When I taught briefly at a small town high school -- not Valier -- about ten years ago, the faculty received a list of kids on medication.  It was a small school, but there were two pages of kids on ritalin or anti-depressants and so on.  Of course, none of the stuff the kids used for self-medication was included.   If a list of the faculty and administrators on meds had been handed out, the outcry would have been intense.  This is a town with “extreme fighting” in the back alleys among kids.  The adults go to Great Falls to watch “cage fighting.”
Sarah Lutman continues her reflections on the Walker symposium:
“The Walker symposium convened artists, architects, urban planners, and scholars who are taking the conceptual framework of agonism and exploring it in their work. Some of the questions they ask are: Is the design of public space (real and virtual) conducive for dialogue and discourse? If disagreement and conflict will always be with us (and are in fact essential to the democratic process) how do we plan (create physical and intellectual space) for conflict? How can conflict be made most constructive? Most imaginative? And, in what state of preparedness and engagement should one approach conflict given the expectation that through conflict, ideas are often improved?

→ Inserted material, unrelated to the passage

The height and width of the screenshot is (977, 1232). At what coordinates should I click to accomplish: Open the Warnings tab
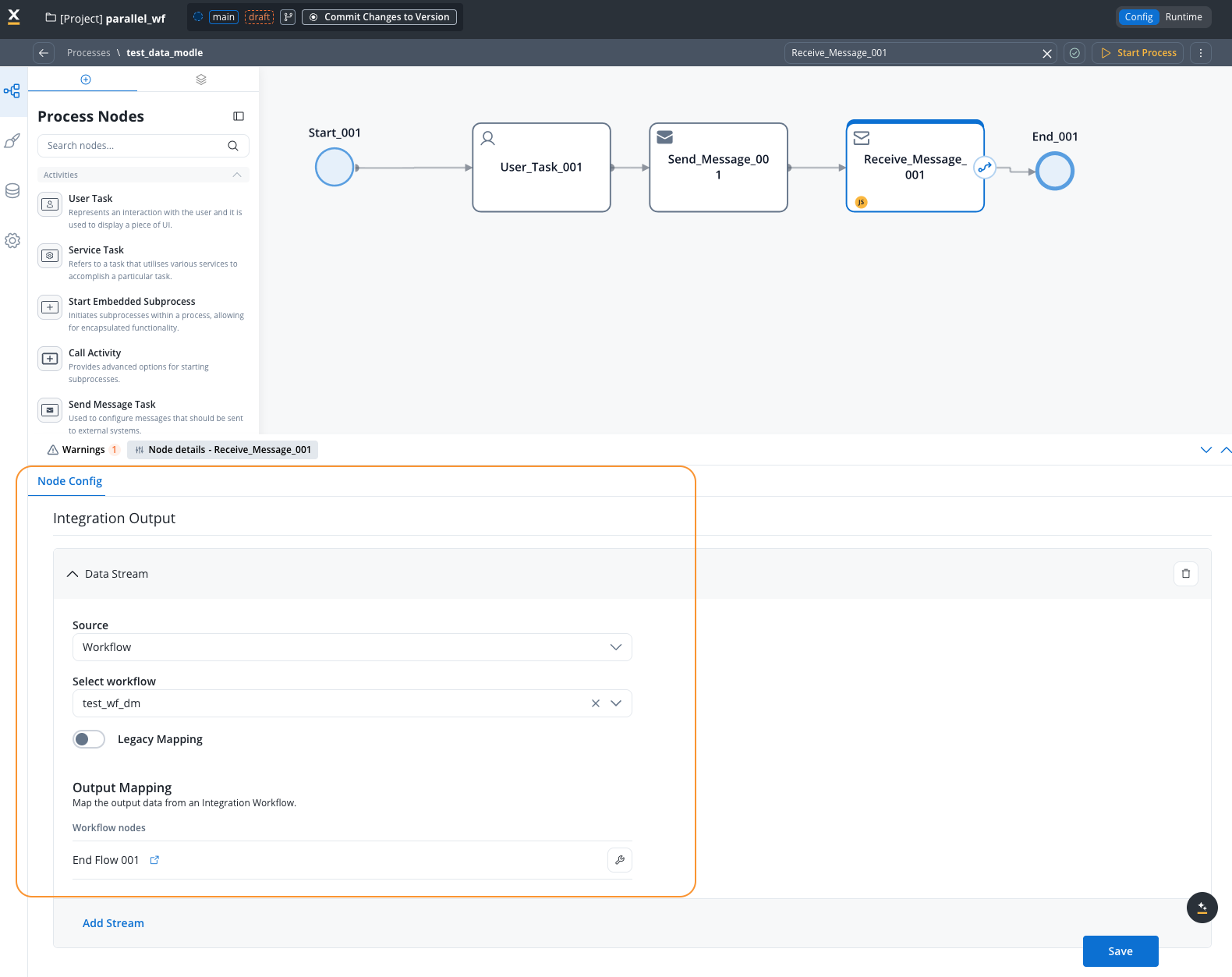[x=83, y=450]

“Among the artworks related to the symposium that you can see online, check these out: Marisa Jahn’s Pro+agonist: The Art of Opposition (available for free download, Jahn’s work is a book and set of playing cards that “explore the productive possibilities of .. a relationship built on mutual incitement and struggle”); and Carl Skelton’s Betaville,  an “open-source multiplayer environment for real cities, in which ideas for new works of public art, architecture, urban design, and development can be shared, discussed, tweaked, and brought to maturity in context, and with the kind of broad participation people take for granted in open source software development.” The Walker’s laudable commitment to digital access means that detailed links to all of the participants’ work is easily found through links to the main symposium web page. . . 
“So what I’ve been thinking about is how this relates to advocacy and civic discourse, about public positions and changing minds. It seems to me that the practice of public and political advocacy is mainly focused on clarifying what you are for, and spending most if not all of your time thinking about how to be for your position. Usually this is done by talking to other people who think just like you do and who already agree with your position. And we excel at this in the cultural sector.

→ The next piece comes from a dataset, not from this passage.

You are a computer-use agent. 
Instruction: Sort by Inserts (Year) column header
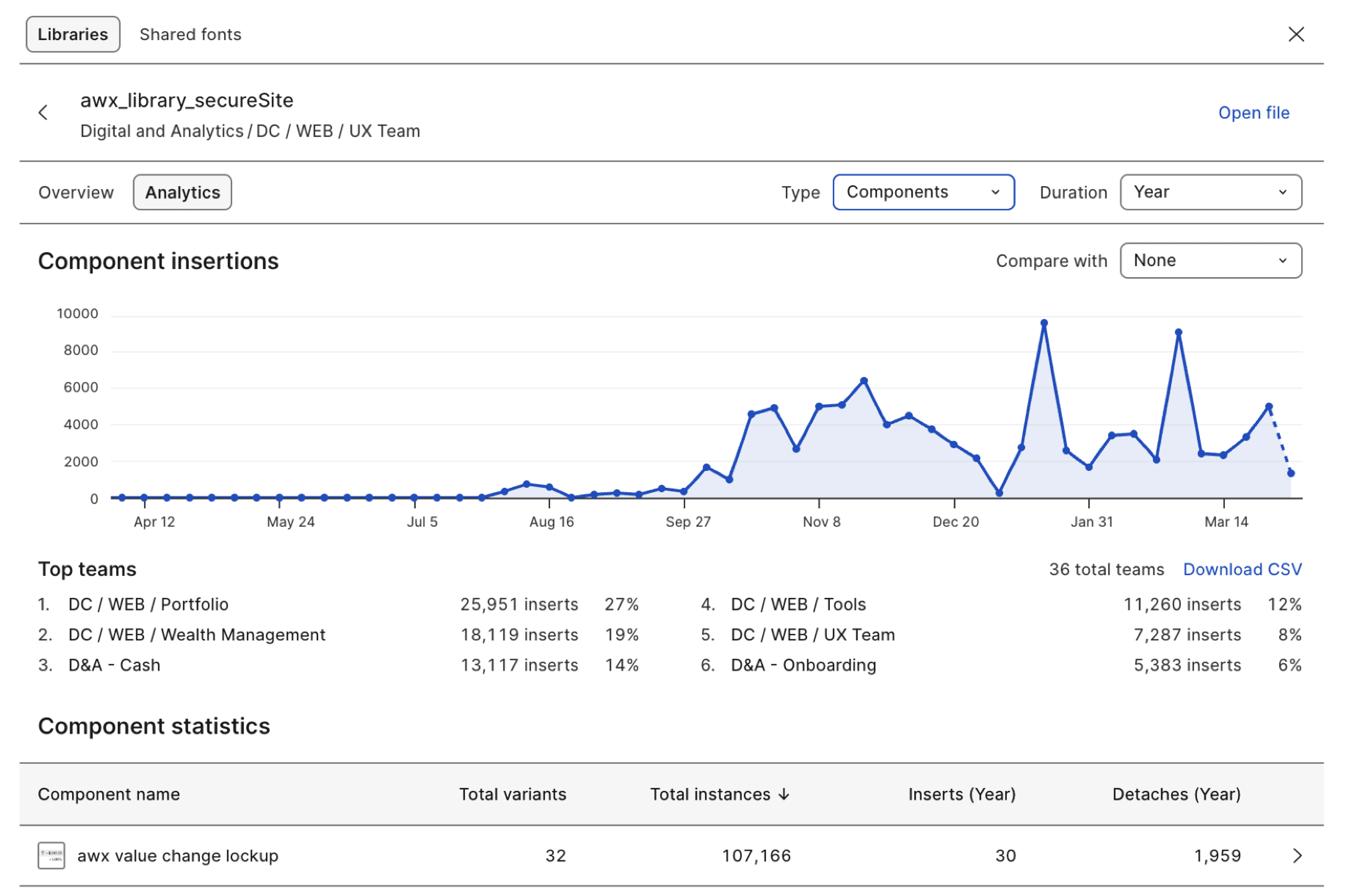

Agon is the core of theatre and court trials are a kind of theatre.  But theatre is not real and the adversarial hearings in court must stay within limits.  It is “cage fighting.”  Among the extremes that are supposed to be contained are lying, slander, emotionalism, offenses not included in the charge, lack of proof, and so on.  There are real consequences: lives at stake almost literally, though we don’t tie people up and burn them any more.  Politics has dispensed with the cage.  One gets the feeling they would like to go back to the stake.
In my School of Speech days at NU, I took classes in discussion and since that time I’ve participated in many workshops about “getting to yes,” or finding common ground.  Sometimes these ideas take hold for a while but then they fall apart.  Maybe it’s too hard to be constructively agonistic.  Maybe extreme alley fighting is just more fun.  But if it's so much fun, why do so many people fail to vote?